MATERIAL SUPPLIED:
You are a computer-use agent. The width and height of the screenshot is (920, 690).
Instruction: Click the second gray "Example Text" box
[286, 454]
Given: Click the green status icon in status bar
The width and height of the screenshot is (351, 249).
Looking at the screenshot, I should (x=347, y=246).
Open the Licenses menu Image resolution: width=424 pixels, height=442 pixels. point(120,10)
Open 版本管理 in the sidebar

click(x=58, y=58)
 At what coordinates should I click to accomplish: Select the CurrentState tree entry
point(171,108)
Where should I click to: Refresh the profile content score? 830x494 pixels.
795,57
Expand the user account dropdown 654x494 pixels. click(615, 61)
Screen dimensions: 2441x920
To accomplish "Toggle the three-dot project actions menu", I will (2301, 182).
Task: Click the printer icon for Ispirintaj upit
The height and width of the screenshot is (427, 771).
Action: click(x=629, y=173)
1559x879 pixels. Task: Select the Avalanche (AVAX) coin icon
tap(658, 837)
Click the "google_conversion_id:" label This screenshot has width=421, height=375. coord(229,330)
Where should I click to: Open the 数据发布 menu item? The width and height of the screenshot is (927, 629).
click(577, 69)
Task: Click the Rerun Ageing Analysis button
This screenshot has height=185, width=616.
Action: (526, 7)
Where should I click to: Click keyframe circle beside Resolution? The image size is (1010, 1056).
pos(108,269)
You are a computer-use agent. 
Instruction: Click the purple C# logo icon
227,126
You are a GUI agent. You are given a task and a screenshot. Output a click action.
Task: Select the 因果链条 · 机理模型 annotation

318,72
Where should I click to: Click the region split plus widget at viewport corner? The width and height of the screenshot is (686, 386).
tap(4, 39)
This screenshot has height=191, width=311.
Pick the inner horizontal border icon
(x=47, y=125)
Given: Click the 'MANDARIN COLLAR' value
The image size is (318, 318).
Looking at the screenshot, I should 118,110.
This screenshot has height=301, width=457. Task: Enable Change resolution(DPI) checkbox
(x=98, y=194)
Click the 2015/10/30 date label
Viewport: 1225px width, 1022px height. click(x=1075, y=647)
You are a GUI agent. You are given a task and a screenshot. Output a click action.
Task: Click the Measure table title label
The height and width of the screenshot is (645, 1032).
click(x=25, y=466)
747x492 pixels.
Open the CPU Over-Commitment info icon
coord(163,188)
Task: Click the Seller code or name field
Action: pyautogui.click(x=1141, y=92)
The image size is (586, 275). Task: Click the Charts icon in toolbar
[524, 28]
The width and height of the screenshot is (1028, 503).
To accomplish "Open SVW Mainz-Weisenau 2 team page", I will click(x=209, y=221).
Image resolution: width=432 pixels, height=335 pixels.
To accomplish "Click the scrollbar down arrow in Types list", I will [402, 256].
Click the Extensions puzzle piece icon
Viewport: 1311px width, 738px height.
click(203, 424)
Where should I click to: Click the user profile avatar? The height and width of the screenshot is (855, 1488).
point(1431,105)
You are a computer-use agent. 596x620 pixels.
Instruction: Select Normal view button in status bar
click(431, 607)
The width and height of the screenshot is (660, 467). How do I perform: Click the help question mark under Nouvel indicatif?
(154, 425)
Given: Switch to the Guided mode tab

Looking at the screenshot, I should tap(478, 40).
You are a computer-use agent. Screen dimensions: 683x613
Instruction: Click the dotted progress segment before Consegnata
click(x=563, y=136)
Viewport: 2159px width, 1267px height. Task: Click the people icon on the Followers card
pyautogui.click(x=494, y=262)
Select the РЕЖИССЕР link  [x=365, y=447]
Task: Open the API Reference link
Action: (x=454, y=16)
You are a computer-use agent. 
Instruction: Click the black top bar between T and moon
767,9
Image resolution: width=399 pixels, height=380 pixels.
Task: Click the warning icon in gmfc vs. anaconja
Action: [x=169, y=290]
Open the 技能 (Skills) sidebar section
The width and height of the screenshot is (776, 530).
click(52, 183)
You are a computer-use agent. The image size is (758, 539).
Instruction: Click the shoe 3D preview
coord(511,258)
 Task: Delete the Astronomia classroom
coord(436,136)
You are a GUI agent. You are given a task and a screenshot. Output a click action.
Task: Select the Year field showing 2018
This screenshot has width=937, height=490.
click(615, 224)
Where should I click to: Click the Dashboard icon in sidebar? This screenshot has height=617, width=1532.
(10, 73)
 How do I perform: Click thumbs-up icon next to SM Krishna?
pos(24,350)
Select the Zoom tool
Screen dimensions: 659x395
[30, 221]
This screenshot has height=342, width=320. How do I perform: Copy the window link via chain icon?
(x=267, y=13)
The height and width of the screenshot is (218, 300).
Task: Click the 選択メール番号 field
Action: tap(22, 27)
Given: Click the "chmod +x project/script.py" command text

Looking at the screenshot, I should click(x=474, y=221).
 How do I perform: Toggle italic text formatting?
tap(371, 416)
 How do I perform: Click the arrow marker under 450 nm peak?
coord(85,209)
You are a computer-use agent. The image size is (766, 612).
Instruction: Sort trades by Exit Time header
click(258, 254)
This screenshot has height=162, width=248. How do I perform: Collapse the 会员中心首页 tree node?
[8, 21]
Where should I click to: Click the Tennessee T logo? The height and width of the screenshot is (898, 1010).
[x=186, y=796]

SET TASK:
Rewrite the records as a JSON list of strings with one string per line, leaving out blank lines. Begin at the line containing "Given: Switch to the Guided mode tab" and end at the line containing "click(258, 254)", including both.

ANSWER FOR THE TASK:
[
  "Given: Switch to the Guided mode tab",
  "Looking at the screenshot, I should tap(478, 40).",
  "You are a computer-use agent. Screen dimensions: 683x613",
  "Instruction: Click the dotted progress segment before Consegnata",
  "click(x=563, y=136)",
  "Viewport: 2159px width, 1267px height. Task: Click the people icon on the Followers card",
  "pyautogui.click(x=494, y=262)",
  "Select the РЕЖИССЕР link  [x=365, y=447]",
  "Task: Open the API Reference link",
  "Action: (x=454, y=16)",
  "You are a computer-use agent. ",
  "Instruction: Click the black top bar between T and moon",
  "767,9",
  "Image resolution: width=399 pixels, height=380 pixels.",
  "Task: Click the warning icon in gmfc vs. anaconja",
  "Action: [x=169, y=290]",
  "Open the 技能 (Skills) sidebar section",
  "The width and height of the screenshot is (776, 530).",
  "click(52, 183)",
  "You are a computer-use agent. The image size is (758, 539).",
  "Instruction: Click the shoe 3D preview",
  "coord(511,258)",
  " Task: Delete the Astronomia classroom",
  "coord(436,136)",
  "You are a GUI agent. You are given a task and a screenshot. Output a click action.",
  "Task: Select the Year field showing 2018",
  "This screenshot has width=937, height=490.",
  "click(615, 224)",
  "Where should I click to: Click the Dashboard icon in sidebar? This screenshot has height=617, width=1532.",
  "(10, 73)",
  " How do I perform: Click thumbs-up icon next to SM Krishna?",
  "pos(24,350)",
  "Select the Zoom tool",
  "Screen dimensions: 659x395",
  "[30, 221]",
  "This screenshot has height=342, width=320. How do I perform: Copy the window link via chain icon?",
  "(x=267, y=13)",
  "The height and width of the screenshot is (218, 300).",
  "Task: Click the 選択メール番号 field",
  "Action: tap(22, 27)",
  "Given: Click the \"chmod +x project/script.py\" command text",
  "Looking at the screenshot, I should click(x=474, y=221).",
  " How do I perform: Toggle italic text formatting?",
  "tap(371, 416)",
  " How do I perform: Click the arrow marker under 450 nm peak?",
  "coord(85,209)",
  "You are a computer-use agent. The image size is (766, 612).",
  "Instruction: Sort trades by Exit Time header",
  "click(258, 254)"
]